**Document extract**:
Even the most purposeful, most useful, most socially valuable jobs have seen bullshit creeping into them, with pointless meetings that could have been emails and pointless emails that could have been nothing at all. This is a problem on a massive scale. Graeber brings together a few studies to conclude about 40 percent of all jobs are pointless, and about 50 percent of work done in non-pointless jobs is equally pointless. We are wasting our time on earth.

In the pampered, privileged parts of the world, automation and labour-saving technologies could have reduced our working weeks and, for some, ended work completely. That’s long been a cause of panic, from the Luddites who knackered new machinery to people fretting about self-service checkouts. But in a saner world the end of work would be a goal rather than a fear. With the working week shortened and the essentials still covered, people could be free to enjoy the rest of what life has for them. We could make stuff and do stuff and see things and hang out and fuck.

Instead we’ve found ourselves in a cult of employment. It’s where we see people’s value. It’s how we define ourselves. As Graeber points out, when people ask ‘What do you do?’ they’re asking what we do for work, as if that’s the whole of us. And people who don’t work are judged harshly. They’re layabouts, scroungers and skivers if poor, and wasteful, privileged and out of touch if rich. Thanks to this lingering puritanism, instead of letting technological advances cut us some slack we’ve invented bullshit jobs to occupy the space they created.

**Request**: In the passage on pointless work, what proportion of all jobs does Graeber conclude are pointless?

**Provided data**:

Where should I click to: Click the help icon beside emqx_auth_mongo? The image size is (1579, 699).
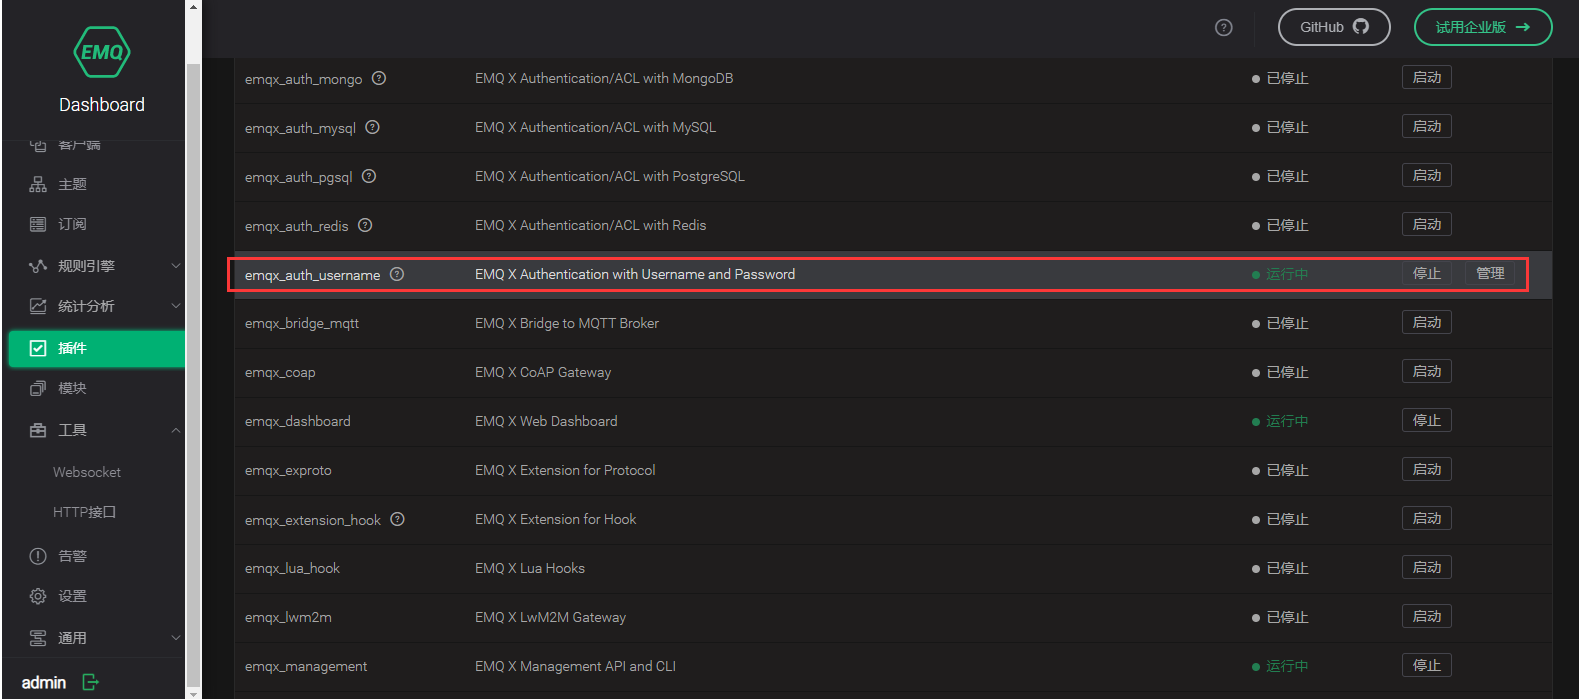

**Output**: About 40 percent.